[Page and screen pointing data]
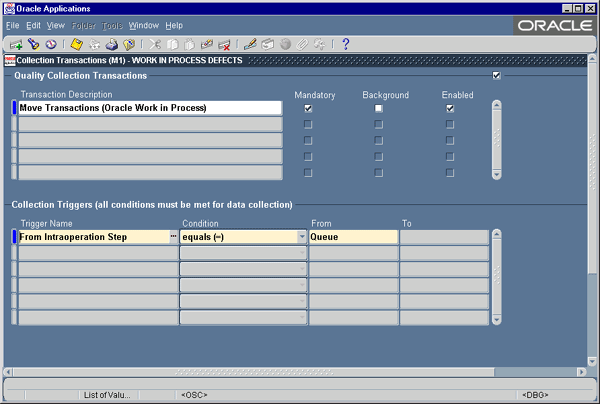Open list of values for Trigger Name
This screenshot has width=600, height=404.
[174, 237]
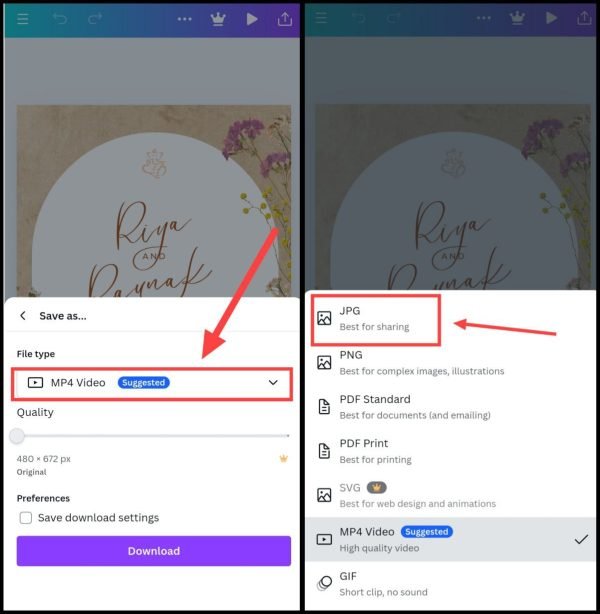
Task: Undo the last action in left panel
Action: pyautogui.click(x=60, y=18)
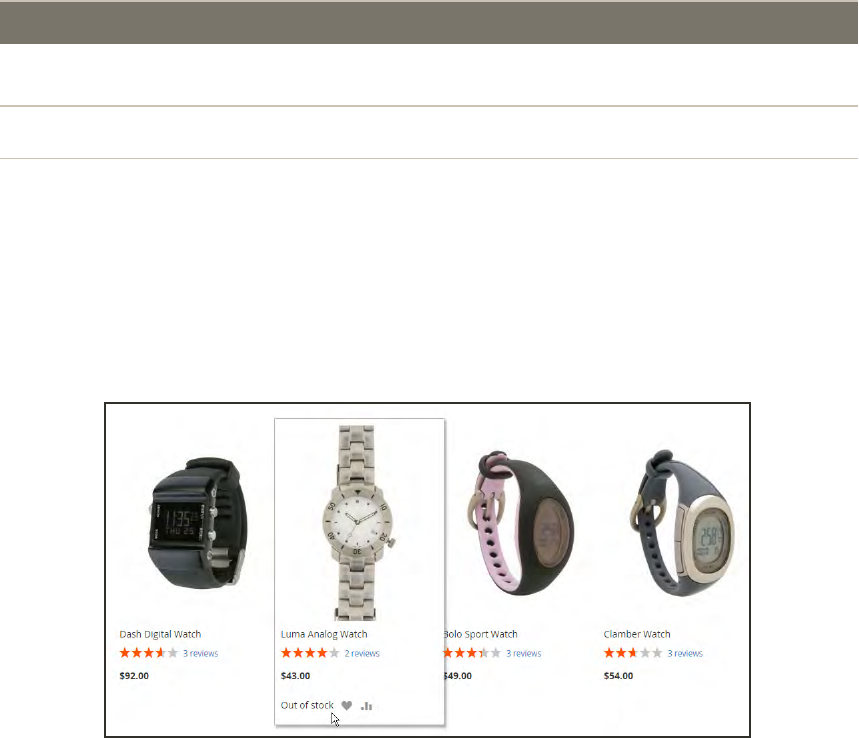Open Dash Digital Watch product image
The height and width of the screenshot is (738, 859).
click(198, 523)
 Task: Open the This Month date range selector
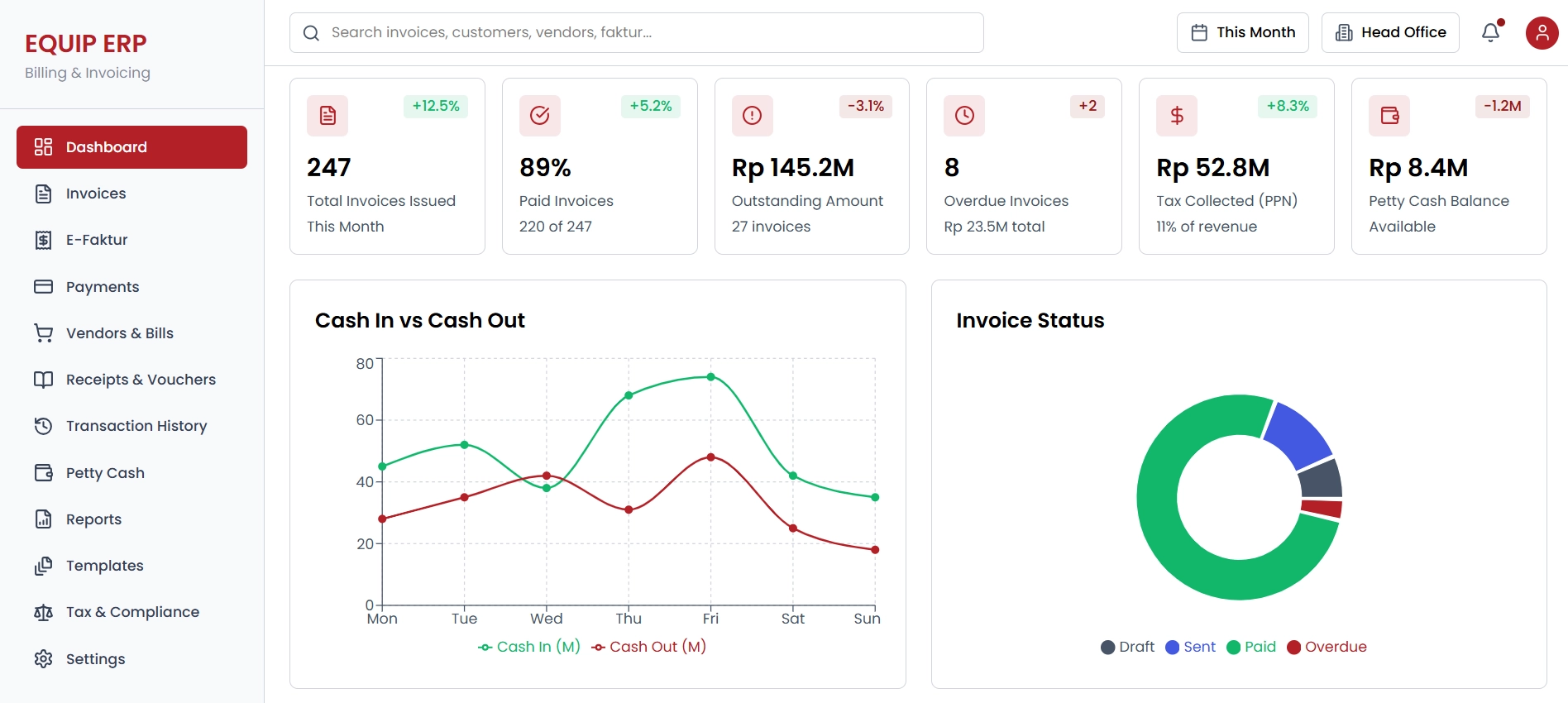tap(1242, 33)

◆ Given instruction ◆
Count the lines of the records that contain the string "Task", with case counting, and reply with only that number.

◆ Solution to the exercise ◆
2